ZHANG Longping^1,2, DANG Yamin^2,1, CHENG Yingyan², XUE Shuqiang^2,4, GU Shouzhou^3,2, HAN Deqiang²

1. College of Geomatics, Shandong University of Science and Technology, Qingdao 266590, China;
2. Chinese Academy of Surveying and Mapping, Beijing 100830, China;
3. GNSS Research Center, Wuhan University, Wuhan 430079, China;
4. College of Geology Engineering and Geomantics, Chang'an University, Xi'an 710054, China

Received:2016-11-25 Revised:2016-12-20 Online:2017-05-20 Published:2017-05-20
Supported by:
Key Project of China National Programs for Research and Development (Nos.2016YFB0501405;2016YFB0502105);The National Natural Science Foundation of China (Nos.41474011;41104018;41404034);Special Research Grant for Surveying and Mapping Non-profit Public Service(No.B1503);iGMAS(No.GFZX0301040308-06)

Abstract

Abstract:

Orbit determination accuracy of GNSS satellites depends on the satellites dynamics models and GNSS orbit determination geometry. Because of the weak geometry, higher orbit height of GEO and IGSO and relatively low accuracy of the dynamics models, the geometry information may play an important role in improving the GNSS orbit. The method for analysis the configuration and the influence of BDS GEO/IGSO/MEO ground monitoring stations distribution are discussed. Firstly, based on the reduced-dynamic orbit determination theory, the precision improvement of GNSS orbit from multi-epoch geometry observations is revealed. Secondly, the geometric condition of an ideal configuration for BDS satellites orbit determination is studied and the influence factors (quantity, range, density) are obtained. Thirdly, the method based on the discrete probability distribution is proposed to analyse the configuration of the ground monitoring stations. Finally, the indicators of discrete probability density and configuration of BDS orbit determination are optimized by adding five Chinese regional stations. It is showed that the improvement of GEO and IGSO satellites is more significant relative to MEO satellites. The accuracy of GEO/IGSO/MEO satellites is improved by 10%, 16%, 4% respectively.

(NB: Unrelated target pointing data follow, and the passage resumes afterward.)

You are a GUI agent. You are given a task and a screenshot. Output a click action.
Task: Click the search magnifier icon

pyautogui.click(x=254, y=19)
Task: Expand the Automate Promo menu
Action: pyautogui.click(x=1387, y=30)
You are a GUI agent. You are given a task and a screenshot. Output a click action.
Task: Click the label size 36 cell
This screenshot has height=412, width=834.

Key words: virtual monitoring stations, configuration optimization, discrete approximate density, configuration superposition

CLC Number:

P228

ZHANG Longping, DANG Yamin, CHENG Yingyan, XUE Shuqiang, GU Shouzhou, HAN Deqiang. Analysis and Optimization of BDS GEO/IGSO/MEO Ground Monitoring Stations Configuration for Determining GNSS Orbit[J]. Acta Geodaetica et Cartographica Sinica, 2016, 45(S2): 82-92.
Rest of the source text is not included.